El ciclo convencional disco-gira-ciclo tampoco les interesa. (Sara) “La grabación llega cuando las canciones están muy tocadas y cerradas. Hay mucha parte de improvisación, pero eso se hace en directo. Cuando hacemos un disco es un poco porque estamos abandonándolo… No presentamos un disco, sino que lo dejamos de presentar [risas]. La gente podrá escucharlo más en su casa y menos en directo. Es algo progresivo: van entrando nuevas y se van yendo las más antiguas”. (Edi) “Para mí el ciclo que encaja normalmente en la industria musical es un poco absurdo, porque cuando grabas un disco tarda muchos meses en salir. Por tanto, la música la tienes trillada, y después en vivo esa música la vas a ir tocando y modificando. Es curioso estrenar una cosa cuando probablemente sea la peor vez que la toques, porque todavía está verde. Nosotros grabamos las canciones cuando están muy afianzadas, y entonces nos despedimos de ellas”.
El poderoso single “Creer fuerte” está estratégicamente colocado en el centro del álbum. (Edi) “Aunque el disco se llame ‘Consuelo’ y tratemos de aportar algo de ánimo, es un disco oscuro. Vivimos tiempos oscuros y estamos un poco abrumados por el clima político. Esa canción trata de dar un poco de esperanza”.

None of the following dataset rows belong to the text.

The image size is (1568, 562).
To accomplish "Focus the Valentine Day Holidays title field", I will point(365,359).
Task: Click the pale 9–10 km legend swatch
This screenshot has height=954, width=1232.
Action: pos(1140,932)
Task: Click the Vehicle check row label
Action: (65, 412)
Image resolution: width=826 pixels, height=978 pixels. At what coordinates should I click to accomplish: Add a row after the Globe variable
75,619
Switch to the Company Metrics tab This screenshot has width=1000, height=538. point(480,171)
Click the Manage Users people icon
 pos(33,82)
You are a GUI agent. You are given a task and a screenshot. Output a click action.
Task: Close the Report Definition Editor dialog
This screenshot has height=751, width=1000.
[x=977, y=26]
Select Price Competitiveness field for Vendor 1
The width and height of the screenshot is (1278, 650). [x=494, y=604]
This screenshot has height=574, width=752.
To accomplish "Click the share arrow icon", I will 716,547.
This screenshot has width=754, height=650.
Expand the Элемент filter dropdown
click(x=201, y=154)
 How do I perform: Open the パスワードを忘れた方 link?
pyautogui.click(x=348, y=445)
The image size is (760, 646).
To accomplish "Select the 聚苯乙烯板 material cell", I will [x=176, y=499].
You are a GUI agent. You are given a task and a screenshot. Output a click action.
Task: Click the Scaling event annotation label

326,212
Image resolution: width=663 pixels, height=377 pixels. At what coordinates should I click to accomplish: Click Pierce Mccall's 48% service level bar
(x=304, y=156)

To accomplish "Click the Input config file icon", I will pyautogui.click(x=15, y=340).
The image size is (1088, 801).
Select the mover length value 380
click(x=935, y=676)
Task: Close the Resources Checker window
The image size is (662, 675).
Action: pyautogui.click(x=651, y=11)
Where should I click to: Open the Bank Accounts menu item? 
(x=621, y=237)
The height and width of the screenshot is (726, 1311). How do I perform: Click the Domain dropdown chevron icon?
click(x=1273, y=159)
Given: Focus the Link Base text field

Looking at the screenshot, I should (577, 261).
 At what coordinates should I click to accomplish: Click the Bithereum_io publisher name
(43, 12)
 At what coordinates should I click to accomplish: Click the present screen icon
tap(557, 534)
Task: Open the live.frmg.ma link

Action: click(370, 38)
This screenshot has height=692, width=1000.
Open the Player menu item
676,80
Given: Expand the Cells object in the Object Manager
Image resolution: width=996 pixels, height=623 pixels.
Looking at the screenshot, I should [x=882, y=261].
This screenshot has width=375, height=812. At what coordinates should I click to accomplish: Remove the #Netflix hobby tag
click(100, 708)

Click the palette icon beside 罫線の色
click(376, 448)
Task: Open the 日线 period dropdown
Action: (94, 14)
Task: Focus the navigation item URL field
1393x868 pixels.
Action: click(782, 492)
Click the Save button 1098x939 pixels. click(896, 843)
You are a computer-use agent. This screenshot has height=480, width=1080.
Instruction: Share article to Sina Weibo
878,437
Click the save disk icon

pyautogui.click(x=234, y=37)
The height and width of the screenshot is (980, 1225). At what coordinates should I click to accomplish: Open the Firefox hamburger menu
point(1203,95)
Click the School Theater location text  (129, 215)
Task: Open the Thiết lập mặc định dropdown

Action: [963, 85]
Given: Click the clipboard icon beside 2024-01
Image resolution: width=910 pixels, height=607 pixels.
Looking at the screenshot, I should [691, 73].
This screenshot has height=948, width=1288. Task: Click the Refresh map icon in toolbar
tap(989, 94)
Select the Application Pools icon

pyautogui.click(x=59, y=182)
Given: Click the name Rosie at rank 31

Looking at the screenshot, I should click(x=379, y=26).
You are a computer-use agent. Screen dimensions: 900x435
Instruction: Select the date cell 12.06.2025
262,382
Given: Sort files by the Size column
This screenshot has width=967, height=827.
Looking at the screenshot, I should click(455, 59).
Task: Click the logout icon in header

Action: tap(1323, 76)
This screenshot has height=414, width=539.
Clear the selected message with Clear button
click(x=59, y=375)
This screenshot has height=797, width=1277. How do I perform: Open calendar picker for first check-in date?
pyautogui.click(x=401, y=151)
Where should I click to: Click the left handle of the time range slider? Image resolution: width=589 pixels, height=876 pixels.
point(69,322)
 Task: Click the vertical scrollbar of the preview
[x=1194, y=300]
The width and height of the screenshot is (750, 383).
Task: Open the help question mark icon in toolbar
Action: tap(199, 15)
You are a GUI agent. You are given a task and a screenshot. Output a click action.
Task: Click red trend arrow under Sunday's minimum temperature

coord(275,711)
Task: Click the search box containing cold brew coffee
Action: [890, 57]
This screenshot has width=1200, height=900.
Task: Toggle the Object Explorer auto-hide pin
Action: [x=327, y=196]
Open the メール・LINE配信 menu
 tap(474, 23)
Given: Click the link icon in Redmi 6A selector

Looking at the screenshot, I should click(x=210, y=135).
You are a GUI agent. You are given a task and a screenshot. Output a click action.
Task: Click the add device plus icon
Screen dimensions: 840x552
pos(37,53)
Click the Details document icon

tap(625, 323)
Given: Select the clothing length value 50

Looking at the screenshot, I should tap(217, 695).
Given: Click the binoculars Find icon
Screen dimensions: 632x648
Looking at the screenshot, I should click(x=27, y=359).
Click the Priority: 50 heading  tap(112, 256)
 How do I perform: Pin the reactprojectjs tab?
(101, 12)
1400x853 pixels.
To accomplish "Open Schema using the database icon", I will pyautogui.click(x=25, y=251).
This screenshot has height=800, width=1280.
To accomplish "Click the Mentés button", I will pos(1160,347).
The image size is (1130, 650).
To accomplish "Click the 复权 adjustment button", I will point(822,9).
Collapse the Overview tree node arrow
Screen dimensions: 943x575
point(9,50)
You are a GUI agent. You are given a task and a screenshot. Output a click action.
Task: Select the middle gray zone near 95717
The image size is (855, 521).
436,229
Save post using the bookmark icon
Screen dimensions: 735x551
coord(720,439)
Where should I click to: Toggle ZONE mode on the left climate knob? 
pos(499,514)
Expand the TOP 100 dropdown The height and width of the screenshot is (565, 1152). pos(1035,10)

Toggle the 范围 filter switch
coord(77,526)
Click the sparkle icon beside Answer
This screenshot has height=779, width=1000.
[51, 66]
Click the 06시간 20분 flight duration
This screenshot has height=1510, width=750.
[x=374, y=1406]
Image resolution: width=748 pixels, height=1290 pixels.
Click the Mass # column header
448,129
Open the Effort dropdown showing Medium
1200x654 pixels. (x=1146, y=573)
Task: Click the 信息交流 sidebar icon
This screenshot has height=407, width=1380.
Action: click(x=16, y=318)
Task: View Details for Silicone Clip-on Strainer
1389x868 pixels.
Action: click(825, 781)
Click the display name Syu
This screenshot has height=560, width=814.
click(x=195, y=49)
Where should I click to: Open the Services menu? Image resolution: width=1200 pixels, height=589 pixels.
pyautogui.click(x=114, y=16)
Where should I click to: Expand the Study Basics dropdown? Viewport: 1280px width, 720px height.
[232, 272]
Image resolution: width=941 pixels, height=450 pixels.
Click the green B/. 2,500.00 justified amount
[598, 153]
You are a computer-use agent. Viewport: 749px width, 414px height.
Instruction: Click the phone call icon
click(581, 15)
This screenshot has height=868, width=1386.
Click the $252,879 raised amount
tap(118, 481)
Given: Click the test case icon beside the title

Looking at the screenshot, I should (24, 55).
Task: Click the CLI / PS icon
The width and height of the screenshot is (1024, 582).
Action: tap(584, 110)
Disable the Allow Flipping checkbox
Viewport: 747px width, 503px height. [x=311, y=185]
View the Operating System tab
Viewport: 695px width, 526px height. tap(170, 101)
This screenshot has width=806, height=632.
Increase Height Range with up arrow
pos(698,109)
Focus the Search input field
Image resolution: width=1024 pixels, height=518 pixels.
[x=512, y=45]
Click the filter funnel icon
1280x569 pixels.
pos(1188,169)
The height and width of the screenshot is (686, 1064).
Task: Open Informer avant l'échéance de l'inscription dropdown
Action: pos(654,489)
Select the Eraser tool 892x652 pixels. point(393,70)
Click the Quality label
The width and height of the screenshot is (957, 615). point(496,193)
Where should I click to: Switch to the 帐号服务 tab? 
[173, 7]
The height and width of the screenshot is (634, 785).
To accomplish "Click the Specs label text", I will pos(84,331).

Respecto a si su propuesta es “exigente”, Sara y Edi creen que hay que pensar lo mejor del que escucha, y no al revés. (Sara) “Es más exigente que escuchar Amaral, sin lugar a dudas. O una canción pop en la que sabes que el estribillo va a volver y la melodía es suficientemente sencilla para cantarla. Esto es más complejo. Ahora, ¿que le sea complejo escucharlo a las personas? Yo creo que no. No podemos prejuzgarlo. Que la gente lo escuche, y luego ya dirá. A mí nunca nadie del público ha venido a decirme: ‘Qué raros sois’, la verdad”. El batería coincide. “Yo creo que se subestima a la gente. Todo el mundo es capaz de apreciar como música desde esto que acaba de pasar [un vaso se rompe en una mesa próxima] hasta una canción pop cuatro por cuatro. Sí que hay músicas que exigen más atención, eso está claro. Puedo entender que tenemos poco tiempo para focalizarnos en cosas, y eso es lo que cuesta más. Además, hay una uniformización creciente por la autocensura, y porque hay unos algoritmos y unas IA’s que, como un fórceps, acotan cada vez más y refuerzan el statu quo. Estamos escuchando un solo tipo de música”. (Sara) “A mí, viniendo de la música clásica, todo esto me sorprende, porque a partir de 1920 la música escrita llegó a unos límites, llegó tan lejos, que pensar que lo que nosotros hacemos es muy experimental, me sorprende”. Quizá porque hay un mayor contraste de su propuesta con la de tantos otros que buscan el éxito inmediato. (Edi) “A nosotros no nos interesa nada petarlo en este sentido. Aparte de que es una lotería, el circuito en el que nos movemos y nos sentimos a gusto se rige por otros parámetros. En los colectivos en los que nos movemos lo que nos pide el público es que cuestionemos el statu quo de la música. Y lo agradece más”. (Sara) “Hay una parte empresarial, de que tiene que ser económicamente sostenible, pero si crecemos no va a pasar por mí. Pasará porque de repente haya más gente a la que interese esto. Si esto sucediese, no sé si estaría más contenta por mí o porque la sociedad estuviera dispuesta a escuchar cosas más diversas. Creo que estamos ahí”.